HOW TO COMPLETE THIS TASK:
From the data underneath, reproduce exactly the stretch that begins at the line with "332 (646, 506)" and ends after the line with "Exposiciones (582, 591)".

(Source records)
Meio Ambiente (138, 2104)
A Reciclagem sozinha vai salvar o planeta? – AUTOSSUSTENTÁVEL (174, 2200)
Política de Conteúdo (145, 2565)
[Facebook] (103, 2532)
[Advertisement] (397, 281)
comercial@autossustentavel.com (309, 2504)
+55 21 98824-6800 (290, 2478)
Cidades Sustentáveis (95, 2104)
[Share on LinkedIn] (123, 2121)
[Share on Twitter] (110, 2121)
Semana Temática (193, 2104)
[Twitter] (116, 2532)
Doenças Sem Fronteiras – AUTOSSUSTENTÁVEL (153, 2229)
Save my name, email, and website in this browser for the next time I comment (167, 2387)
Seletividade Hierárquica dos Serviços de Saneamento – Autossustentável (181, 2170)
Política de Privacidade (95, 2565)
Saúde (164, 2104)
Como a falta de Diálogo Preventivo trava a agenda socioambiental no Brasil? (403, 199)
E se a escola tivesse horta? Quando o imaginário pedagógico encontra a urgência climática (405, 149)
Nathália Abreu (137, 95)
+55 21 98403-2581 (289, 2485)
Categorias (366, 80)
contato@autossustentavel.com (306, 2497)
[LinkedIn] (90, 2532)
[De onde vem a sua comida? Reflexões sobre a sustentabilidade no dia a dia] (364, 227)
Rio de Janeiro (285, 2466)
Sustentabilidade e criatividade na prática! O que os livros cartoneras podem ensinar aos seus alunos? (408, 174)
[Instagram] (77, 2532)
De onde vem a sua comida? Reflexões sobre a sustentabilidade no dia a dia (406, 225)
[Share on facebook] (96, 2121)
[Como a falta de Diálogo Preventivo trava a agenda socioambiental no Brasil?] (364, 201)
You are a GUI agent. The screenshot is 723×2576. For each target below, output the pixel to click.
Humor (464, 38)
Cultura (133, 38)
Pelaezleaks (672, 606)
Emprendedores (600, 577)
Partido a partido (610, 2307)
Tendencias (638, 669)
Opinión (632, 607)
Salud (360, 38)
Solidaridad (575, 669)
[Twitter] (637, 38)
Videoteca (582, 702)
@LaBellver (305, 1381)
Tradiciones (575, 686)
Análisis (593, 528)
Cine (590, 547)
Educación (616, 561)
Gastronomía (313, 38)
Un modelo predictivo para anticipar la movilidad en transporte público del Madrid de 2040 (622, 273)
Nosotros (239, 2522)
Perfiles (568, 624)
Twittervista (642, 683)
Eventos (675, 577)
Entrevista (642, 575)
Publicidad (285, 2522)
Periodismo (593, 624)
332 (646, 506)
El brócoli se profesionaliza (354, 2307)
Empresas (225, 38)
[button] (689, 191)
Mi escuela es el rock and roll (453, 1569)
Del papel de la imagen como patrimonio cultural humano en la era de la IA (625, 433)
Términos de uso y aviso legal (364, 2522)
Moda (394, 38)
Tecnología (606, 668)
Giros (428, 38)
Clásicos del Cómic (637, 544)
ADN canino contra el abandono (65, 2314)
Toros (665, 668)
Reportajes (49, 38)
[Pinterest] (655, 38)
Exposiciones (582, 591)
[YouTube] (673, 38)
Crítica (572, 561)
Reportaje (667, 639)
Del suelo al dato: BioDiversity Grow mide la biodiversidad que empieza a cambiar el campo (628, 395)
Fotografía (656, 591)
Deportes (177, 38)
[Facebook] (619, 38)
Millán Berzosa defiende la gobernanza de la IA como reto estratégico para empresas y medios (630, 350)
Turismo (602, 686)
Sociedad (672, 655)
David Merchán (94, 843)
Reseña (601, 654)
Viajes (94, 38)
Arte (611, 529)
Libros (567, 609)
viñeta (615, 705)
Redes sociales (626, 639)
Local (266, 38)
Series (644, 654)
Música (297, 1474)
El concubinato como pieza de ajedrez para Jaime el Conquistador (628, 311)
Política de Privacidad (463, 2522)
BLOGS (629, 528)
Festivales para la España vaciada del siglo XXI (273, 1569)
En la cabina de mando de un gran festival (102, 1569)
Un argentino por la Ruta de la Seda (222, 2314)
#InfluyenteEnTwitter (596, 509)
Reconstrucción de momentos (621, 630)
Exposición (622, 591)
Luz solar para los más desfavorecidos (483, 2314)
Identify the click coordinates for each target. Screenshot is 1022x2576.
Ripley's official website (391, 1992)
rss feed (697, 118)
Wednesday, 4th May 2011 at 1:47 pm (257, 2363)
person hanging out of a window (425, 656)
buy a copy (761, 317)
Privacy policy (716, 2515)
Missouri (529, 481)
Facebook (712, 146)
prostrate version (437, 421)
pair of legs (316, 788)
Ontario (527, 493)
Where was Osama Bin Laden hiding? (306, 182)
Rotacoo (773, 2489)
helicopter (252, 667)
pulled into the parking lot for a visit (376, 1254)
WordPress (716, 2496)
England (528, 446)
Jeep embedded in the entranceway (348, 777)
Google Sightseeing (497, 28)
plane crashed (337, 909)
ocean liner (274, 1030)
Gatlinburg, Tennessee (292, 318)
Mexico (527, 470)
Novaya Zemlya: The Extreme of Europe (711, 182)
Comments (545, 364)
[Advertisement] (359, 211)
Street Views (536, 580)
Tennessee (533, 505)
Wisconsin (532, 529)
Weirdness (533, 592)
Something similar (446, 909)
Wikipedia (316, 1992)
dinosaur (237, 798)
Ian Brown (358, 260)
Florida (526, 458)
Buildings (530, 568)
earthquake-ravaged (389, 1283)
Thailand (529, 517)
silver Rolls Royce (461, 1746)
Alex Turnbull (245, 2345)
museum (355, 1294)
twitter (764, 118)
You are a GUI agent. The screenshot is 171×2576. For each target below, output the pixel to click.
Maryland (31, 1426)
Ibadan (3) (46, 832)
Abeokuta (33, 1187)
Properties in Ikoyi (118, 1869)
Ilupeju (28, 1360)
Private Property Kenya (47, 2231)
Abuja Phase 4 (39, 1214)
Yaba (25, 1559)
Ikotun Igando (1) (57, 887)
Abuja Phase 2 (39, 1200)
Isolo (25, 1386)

WRITTEN SOLUTION:
332 (646, 506)
El brócoli se profesionaliza (354, 2307)
Empresas (225, 38)
[button] (689, 191)
Mi escuela es el rock and roll (453, 1569)
Del papel de la imagen como patrimonio cultural humano en la era de la IA (625, 433)
Términos de uso y aviso legal (364, 2522)
Moda (394, 38)
Tecnología (606, 668)
Giros (428, 38)
Clásicos del Cómic (637, 544)
ADN canino contra el abandono (65, 2314)
Toros (665, 668)
Reportajes (49, 38)
[Pinterest] (655, 38)
Exposiciones (582, 591)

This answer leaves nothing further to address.